月刊ライフビジョン | off Duty

セキュリティーという名の回り道

曽野緋暮子

 いつものランチ会、お互いの終活トークの一コマ。

 先輩から数年前に亡くなられたお父様の預金口座の話を聴いた。――遺品整理をしていると、ほとんど取引のない預金通帳が出てきた。残高は千円少々。放置していても良かったが、この際けじめをつけようと銀行に出かけた。本人死亡で口座解約をしたいと窓口に申し出たところ、戸籍謄本等複数の公的書類の提出を求められた。書類を取り寄せると2千円超の費用がかかる。残高金が欲しくて行った訳ではないが、余分な出費をするのは何ともバカらしい。「では、手続きは止めます。」と言うと「亡くなられた方の口座をそのままにされては困る。」と窓口担当。最終的には彼女自身その銀行と取引があり、上層部に知り合いがいたので善処(?)して貰ったそうだ。(注*これは数年前の話です)――

 私にも、会社の出張費精算用にと言われて作った口座がある。地元に支店がないこともあり、残高数円の通帳とキャッシュカードが残っている。もう一つ、友人から頼まれ、当時の高利子に釣られて作ったへそくり用の口座もある。こちらも出し入れしないで休眠寸前。マイナンバーの活用はイマイチ不透明だが、今の世の中何が起こるかわからない。将来つまらないことで子ども達に迷惑をかけると申し訳ないので、思い切って口座解約に出かけた。「10年以上入出金がないのでATMが使えませんね。」とか、「こちらまで出て来られるのは大変ですよね。」といろいろ言われたが、本人が出向いたのであっさりと口座解約ができた。

 別日、義母の用事で1万円を振り込むことがあった。現金を振り込むと手数料が324円かかるがATMからだと0円なので、義母からキャッシュカードを預かって銀行に出かけた。
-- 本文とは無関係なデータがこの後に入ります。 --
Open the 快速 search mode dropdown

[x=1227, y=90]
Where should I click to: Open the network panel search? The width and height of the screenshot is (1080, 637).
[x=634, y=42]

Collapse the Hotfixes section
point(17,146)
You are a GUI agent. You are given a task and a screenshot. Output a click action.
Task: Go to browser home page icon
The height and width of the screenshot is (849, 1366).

 ATMで最後までキチンと入力したがエラーになった。操作ミスかと思い再度チャレンジすると、「この操作はできません。窓口でお願いします。」のメッセージが出てくる。再再度チャレンジしたがまたしてもメッセージ。ATM横の電話で事情を話すと「お待ちください。」と返事があり、すぐに担当者が登場。メッセージのエラー番号を見て、「70歳以上の方で過去3年間ATM振り込みをされていない方は、振り込め詐欺被害防止でATM振り込みができないのです。」と言われた。そう言えば、以前新聞にそんな記事があったなぁ~。ATM振り込みするときは、本人が来店して銀行の上層部と面談してエラー解除して貰うしかないとのこと。
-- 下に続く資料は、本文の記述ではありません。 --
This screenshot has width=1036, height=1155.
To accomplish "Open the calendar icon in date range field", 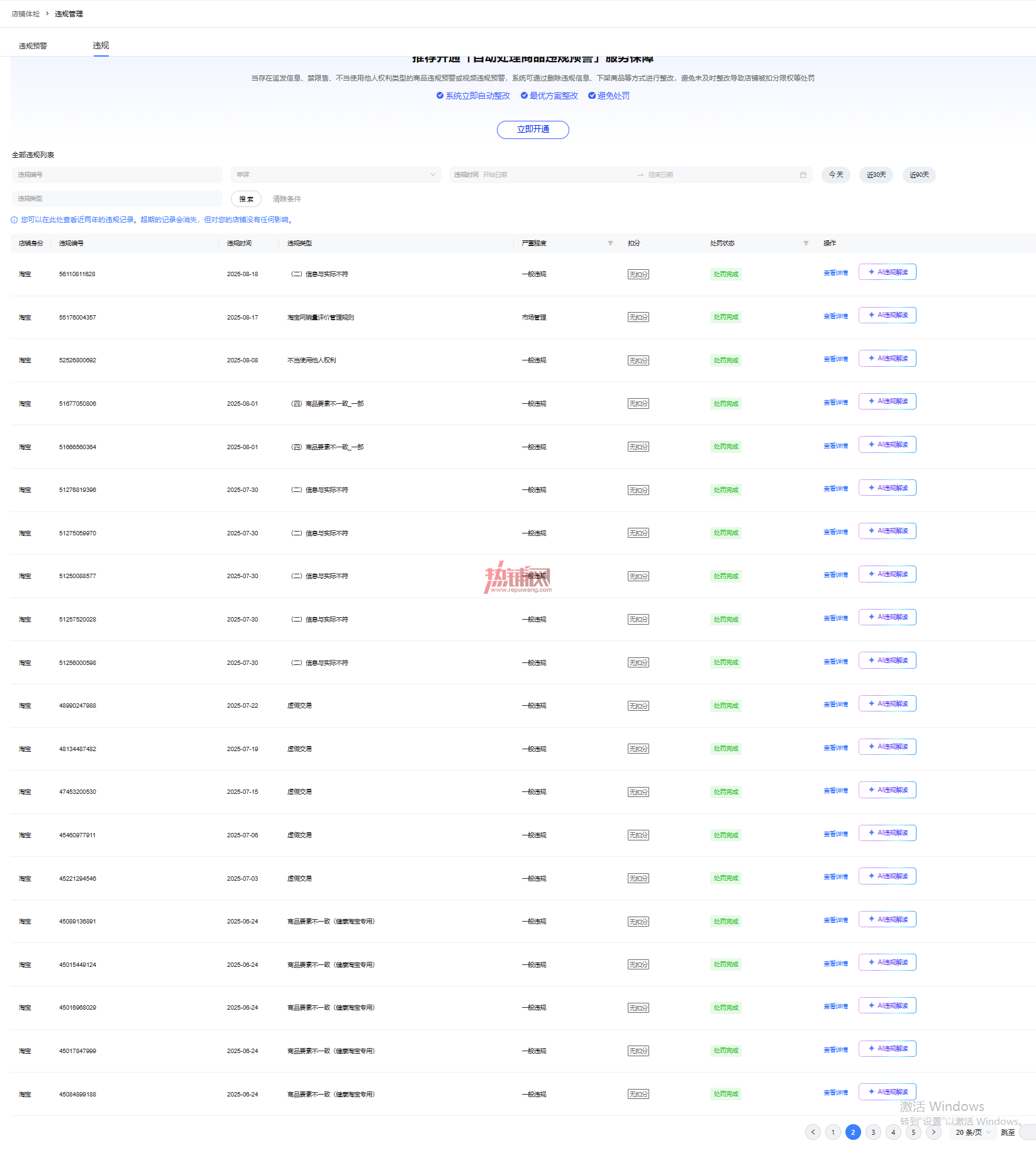I will click(x=803, y=175).
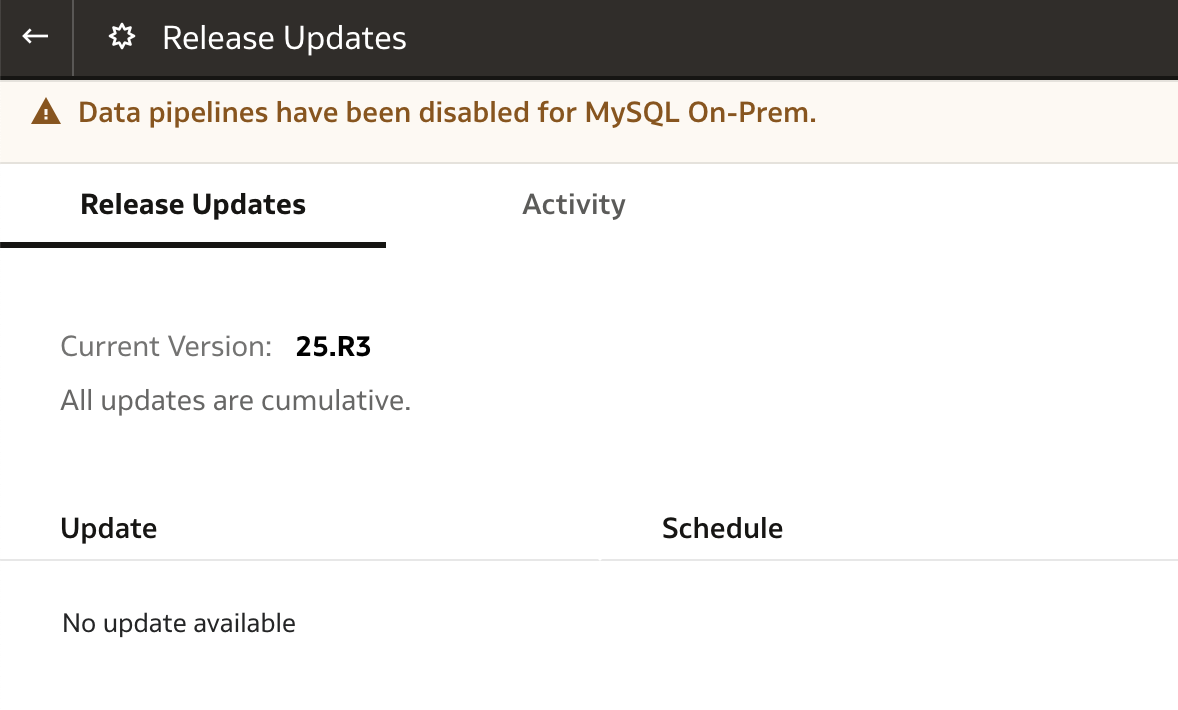Screen dimensions: 1178x710
Task: Click the dark header bar's empty area
Action: click(789, 38)
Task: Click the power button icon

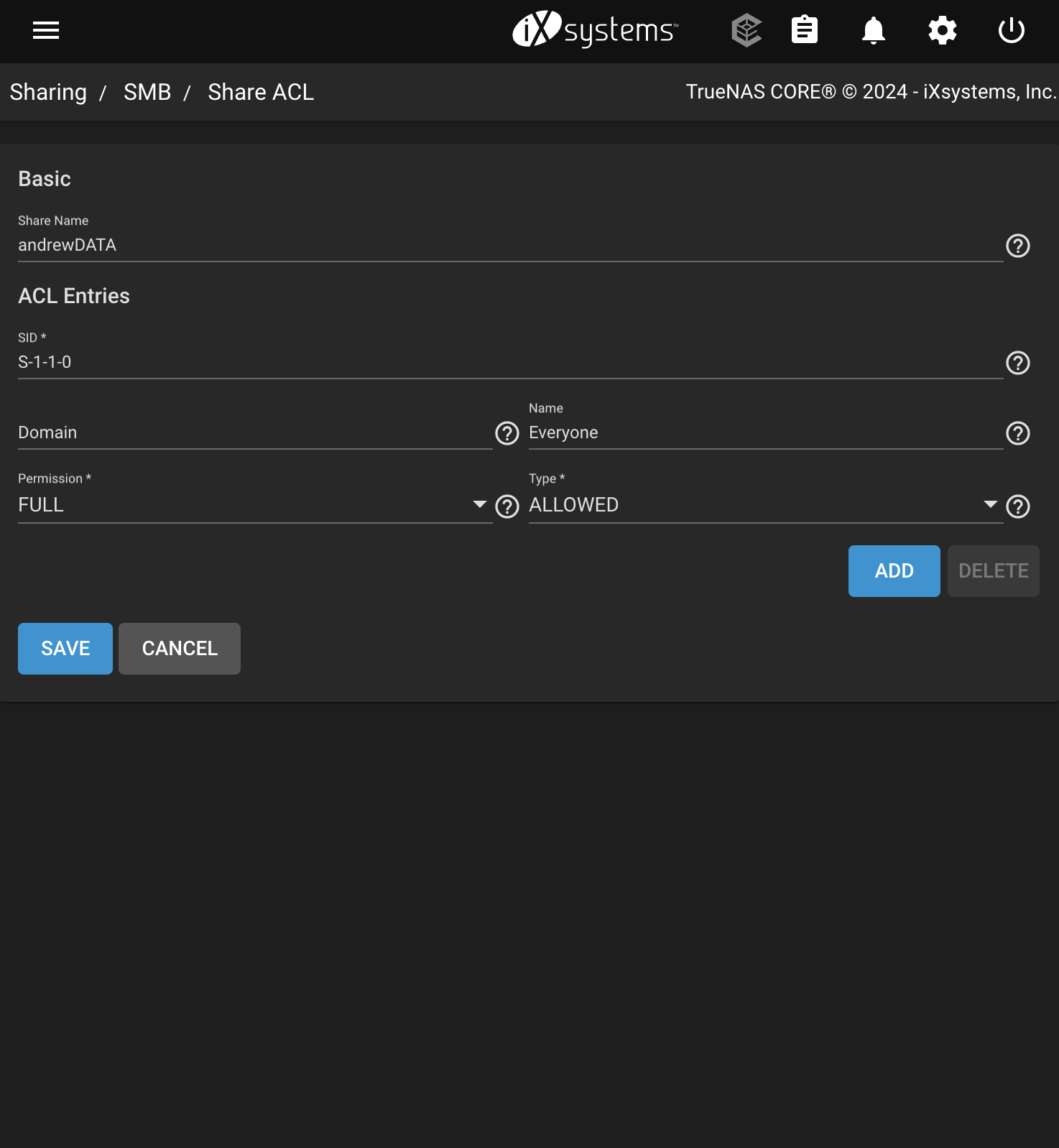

 「本人が来られないから来ているのに~。1万円を振り込むのに利子より高い324円を払うのはなぁ~。」と、何の解決にもならないオバサントークをブツブツしていると、担当者が「ATMで1万円を引き出されてお客様のキャッシュカードで振込人の名前を書き換えて送られたら、手数料なしで振込できますよ。」とウラワザをアドバイス。結局、同じ銀行同士だったから無事、手数料なしの振込ができたが、単独のATMだと頭を抱えながら銀行に出直さなければいけなかった。
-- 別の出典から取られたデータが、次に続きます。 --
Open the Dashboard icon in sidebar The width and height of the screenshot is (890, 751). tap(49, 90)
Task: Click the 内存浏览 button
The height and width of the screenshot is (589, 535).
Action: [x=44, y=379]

 金融関係の窓口業務が対面からATMに替わって便利になったと思っていたが、トラブル対処は人間に頼らないと解決できないことが多い。でも、各銀行は人員削減、支店削減を打ち出している。何歳になっても自力で対処しなければいけない時代になるのだろうか。と言いながらも画面に「70才以上の高齢者は…」なんてお触れが出てきた時、一人暮らしの高齢者は自分のお金さえ自由に動かせなくなるのかな?

 アンテナ張って情報を取っているつもりでも、つまらないポカをすることが多くなっている。回り道が多すぎて、なかなか目的にたどり着かない。いやはや、面倒な世の中になったものだ。